* **文書セクション**
———

事業が成長するにつれ、マネジメント(経営者)は責任を委譲し、責任の委譲を受けた者に自主性を持つように奨励することが日々必要になっている。これにはかなりの忍耐力が必要だ。権限と責任を委譲された社員が、能力のある社員であるならば、自分のアイデアを与えられた職務をみずからが考案した方法で果たす願望を抱くようになる。
このような考え方を社員が待つことは、当社が望むところであり、社員の起用する方法が当社の事業方針や業務運営の方式におおむね沿っている限り、むしろ奨励すべきものと私には思えるのである。過ちは起こる。しかし、それを犯した者が、みずからを基本的に正しいと信じているなら、長期的に見てその者が犯した過ちはそれほど重大ではないと思う。それよりむしろ重大な過ちは、マネジメントが独裁的になり、責任を委譲した部下に対し、事細かに仕事のやり方にまで指示を与えるところにある。
マネジメントに辛抱する能力がなく、過ちが犯されたときに破壊的、そして批判的に対応すると、その人物の自主性が損なわれてしまう。当社が引き続き成長していくためには、自主性を持っている者が多くいることが何よりも重要な要素なのだ。

———

* **データ項目**
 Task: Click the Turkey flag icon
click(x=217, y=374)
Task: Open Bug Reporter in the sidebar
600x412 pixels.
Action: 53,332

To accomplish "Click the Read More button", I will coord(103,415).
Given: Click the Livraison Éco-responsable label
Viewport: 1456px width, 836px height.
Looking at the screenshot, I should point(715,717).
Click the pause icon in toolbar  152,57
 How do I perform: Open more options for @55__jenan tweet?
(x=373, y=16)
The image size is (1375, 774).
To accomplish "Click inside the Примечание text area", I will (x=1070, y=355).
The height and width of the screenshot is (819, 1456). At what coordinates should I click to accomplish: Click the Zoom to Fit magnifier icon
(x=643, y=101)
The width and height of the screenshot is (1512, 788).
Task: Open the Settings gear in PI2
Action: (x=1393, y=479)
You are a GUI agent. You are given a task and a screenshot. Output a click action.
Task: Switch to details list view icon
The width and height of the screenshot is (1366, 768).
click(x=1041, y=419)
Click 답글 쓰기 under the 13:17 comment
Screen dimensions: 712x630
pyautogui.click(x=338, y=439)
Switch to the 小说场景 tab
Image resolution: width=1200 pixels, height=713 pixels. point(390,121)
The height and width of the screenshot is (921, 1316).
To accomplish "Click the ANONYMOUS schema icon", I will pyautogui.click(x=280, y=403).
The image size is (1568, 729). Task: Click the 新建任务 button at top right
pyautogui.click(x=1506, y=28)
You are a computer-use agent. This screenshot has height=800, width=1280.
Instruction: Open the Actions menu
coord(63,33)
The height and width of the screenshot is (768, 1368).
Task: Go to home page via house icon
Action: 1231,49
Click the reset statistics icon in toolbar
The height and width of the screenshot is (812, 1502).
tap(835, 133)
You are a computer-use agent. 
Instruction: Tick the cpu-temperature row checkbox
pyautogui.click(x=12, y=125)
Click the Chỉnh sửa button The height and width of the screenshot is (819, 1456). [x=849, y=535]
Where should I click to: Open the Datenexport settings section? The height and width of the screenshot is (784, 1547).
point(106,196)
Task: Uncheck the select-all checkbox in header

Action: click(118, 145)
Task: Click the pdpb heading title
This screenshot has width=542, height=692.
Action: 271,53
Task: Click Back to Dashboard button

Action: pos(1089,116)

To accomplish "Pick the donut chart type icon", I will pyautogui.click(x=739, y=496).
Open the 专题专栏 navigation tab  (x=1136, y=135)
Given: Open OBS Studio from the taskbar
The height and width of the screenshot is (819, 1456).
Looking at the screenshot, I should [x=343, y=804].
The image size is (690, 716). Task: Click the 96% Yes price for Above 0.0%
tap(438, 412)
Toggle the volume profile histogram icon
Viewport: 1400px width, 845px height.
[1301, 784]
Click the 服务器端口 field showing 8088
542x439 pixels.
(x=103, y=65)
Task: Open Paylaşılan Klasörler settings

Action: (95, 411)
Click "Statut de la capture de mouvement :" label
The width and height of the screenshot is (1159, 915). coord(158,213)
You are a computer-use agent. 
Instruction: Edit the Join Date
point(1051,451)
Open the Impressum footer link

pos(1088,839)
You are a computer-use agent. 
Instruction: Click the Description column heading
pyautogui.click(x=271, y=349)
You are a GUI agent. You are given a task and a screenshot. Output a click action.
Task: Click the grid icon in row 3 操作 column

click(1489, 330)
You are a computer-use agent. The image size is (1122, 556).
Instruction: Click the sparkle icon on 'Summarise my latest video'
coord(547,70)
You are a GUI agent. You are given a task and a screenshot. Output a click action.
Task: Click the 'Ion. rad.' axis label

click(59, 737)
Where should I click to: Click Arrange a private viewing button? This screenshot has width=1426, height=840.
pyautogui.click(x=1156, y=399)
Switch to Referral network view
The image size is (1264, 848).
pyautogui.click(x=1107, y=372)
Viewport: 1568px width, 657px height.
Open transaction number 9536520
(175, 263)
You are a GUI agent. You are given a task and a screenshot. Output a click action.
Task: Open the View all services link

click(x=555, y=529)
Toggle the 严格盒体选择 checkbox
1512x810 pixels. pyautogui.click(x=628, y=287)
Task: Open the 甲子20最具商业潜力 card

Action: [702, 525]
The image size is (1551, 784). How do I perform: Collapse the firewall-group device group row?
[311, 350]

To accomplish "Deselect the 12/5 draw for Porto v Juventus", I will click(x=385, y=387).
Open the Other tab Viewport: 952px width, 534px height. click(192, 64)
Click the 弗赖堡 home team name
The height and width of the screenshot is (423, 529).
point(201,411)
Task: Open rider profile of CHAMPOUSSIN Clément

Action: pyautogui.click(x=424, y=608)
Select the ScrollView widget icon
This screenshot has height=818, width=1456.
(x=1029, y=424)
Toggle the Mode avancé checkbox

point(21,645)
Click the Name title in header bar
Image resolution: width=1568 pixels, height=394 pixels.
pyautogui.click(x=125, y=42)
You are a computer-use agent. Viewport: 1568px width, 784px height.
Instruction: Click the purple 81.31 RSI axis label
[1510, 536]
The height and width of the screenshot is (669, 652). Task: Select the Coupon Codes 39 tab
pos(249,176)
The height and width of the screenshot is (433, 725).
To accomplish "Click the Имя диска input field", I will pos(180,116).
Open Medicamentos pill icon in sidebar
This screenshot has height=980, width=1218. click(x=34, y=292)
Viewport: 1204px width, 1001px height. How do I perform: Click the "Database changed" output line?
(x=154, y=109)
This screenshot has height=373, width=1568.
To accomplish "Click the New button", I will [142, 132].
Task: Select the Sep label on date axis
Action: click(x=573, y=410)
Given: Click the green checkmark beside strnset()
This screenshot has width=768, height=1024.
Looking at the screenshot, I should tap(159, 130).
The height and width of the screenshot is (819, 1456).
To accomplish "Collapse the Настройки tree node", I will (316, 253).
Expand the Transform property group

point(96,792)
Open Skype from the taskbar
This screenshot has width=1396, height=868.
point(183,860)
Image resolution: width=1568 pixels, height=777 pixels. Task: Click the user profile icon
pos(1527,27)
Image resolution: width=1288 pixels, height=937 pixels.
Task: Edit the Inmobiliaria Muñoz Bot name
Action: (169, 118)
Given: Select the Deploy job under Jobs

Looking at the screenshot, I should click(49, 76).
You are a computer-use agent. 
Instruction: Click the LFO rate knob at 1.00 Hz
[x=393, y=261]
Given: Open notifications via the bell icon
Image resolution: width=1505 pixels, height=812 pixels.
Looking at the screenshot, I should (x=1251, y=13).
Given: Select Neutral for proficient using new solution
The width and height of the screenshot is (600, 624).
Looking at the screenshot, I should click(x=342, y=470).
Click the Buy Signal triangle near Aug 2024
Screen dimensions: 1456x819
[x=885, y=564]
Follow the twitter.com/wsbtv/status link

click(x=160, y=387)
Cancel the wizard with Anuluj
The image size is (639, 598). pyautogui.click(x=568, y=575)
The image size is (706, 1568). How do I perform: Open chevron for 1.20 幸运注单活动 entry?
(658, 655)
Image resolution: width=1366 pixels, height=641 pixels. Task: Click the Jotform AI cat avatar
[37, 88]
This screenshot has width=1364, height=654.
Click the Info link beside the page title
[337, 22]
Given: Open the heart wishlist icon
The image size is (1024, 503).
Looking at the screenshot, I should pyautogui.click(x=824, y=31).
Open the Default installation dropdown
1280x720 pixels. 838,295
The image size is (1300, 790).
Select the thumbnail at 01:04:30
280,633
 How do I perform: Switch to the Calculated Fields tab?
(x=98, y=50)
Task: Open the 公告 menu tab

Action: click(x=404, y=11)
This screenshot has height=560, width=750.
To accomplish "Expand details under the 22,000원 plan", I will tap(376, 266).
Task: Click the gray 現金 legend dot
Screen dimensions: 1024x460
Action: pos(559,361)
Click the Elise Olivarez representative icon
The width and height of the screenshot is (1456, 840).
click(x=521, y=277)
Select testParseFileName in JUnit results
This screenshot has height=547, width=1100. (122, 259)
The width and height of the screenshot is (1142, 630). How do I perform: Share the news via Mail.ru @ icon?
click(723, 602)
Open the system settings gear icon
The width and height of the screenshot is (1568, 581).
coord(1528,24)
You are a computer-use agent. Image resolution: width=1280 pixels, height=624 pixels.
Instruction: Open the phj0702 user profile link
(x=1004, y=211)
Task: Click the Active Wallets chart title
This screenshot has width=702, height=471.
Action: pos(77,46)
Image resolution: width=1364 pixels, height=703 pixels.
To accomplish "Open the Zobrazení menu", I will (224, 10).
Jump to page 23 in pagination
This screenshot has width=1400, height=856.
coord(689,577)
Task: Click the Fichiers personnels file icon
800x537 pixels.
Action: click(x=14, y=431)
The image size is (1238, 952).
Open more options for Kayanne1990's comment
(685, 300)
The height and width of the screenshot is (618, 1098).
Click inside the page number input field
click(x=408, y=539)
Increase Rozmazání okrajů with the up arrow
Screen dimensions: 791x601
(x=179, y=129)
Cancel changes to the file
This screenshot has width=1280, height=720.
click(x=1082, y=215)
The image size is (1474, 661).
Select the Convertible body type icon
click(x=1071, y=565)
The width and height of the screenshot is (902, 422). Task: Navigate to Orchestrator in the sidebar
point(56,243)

———

* **記述課題 1**
権限委譲に関する文章のうち、「事業が成長するにつれ、マネジ」で始まり「で指示を与えるところにある。」で終わる部分を書き写し、その中の「社員」を「従業員」に変えてください。
* **記述課題 2**
権限委譲に関する文章を、最後の文の後から書き続けてください。
各項目は、権限委譲に関する文章とは別個の資料です。

* **解答出力 1**
事業が成長するにつれ、マネジメント(経営者)は責任を委譲し、責任の委譲を受けた者に自主性を持つように奨励することが日々必要になっている。これにはかなりの忍耐力が必要だ。権限と責任を委譲された従業員が、能力のある従業員であるならば、自分のアイデアを与えられた職務をみずからが考案した方法で果たす願望を抱くようになる。
このような考え方を従業員が待つことは、当社が望むところであり、従業員の起用する方法が当社の事業方針や業務運営の方式におおむね沿っている限り、むしろ奨励すべきものと私には思えるのである。過ちは起こる。しかし、それを犯した者が、みずからを基本的に正しいと信じているなら、長期的に見てその者が犯した過ちはそれほど重大ではないと思う。それよりむしろ重大な過ちは、マネジメントが独裁的になり、責任を委譲した部下に対し、事細かに仕事のやり方にまで指示を与えるところにある。

* **解答出力 2**
これまでルールや経営思想を明文化してこなかった3Mの経営層だが、マックナイト氏が経営の第一線を退く前に、ベースとなる会社の考え方を文章に残すようになったのは、組織の成長と共に、次世代の経営者の育成が必要となってきたためだと考えられます。
独裁的な経営者の多くは、経営に関する文章をあまり残しませんが、次世代の経営者の育成を考える経営者は、経営の手がかりとして最低限の手すりを残すのかもしれません。
謙虚で控えめ、且ついち早く経営チームをつくることによって人の可能性を活かしてきたマックナイト氏が社長在任期間の終盤で残したこの手紙。そこには壮大なビジョンや大きな野望が掲げられているわけでも、人々の心を鼓舞するような情熱的なメッセージが書かれているわけではありません。
ただ3Mが何度も苦難に直面しながらも乗り越え、ここまで成長してこられた理由と、これからも進化を続ける上で、大事にすべき基本的な価値観が記されています。何か一つの絶対的な正解を指し示すのではなく、人の可能性を信じて任せることの大切さ、そして、その難しさ。決して派手ではない、この手紙の中にマックナイト氏の信念、そして3Mの本当の強さが潜んでいるように感じます。
3:イノベーションを掲げる企業理念
3Mの理念体系はとてもユニークで、明文化されているものはビジョン、バリュー、行動規範・スローガンの4種です。ミッションというカテゴリーは存在しないのですが、ビジョンの中に、テクノロジーでお客様のビジネスを進化させるという使命、そしてイノベーションを通じて人々の暮らしを快適にし、明日を豊かにするというミッションが含まれています。ビジョン自体がミッション・ビジョンを兼ねたパーパス(企業の存在目的)の役割を担っているというイメージでしょうか。
イノベーションを企業の核に据えた、非常に強固な企業文化を構成している3Mですが、その企業文化を一般的な企業のように、ミッション・ビジョンを前面に押し出しながら構成しているのではないようです。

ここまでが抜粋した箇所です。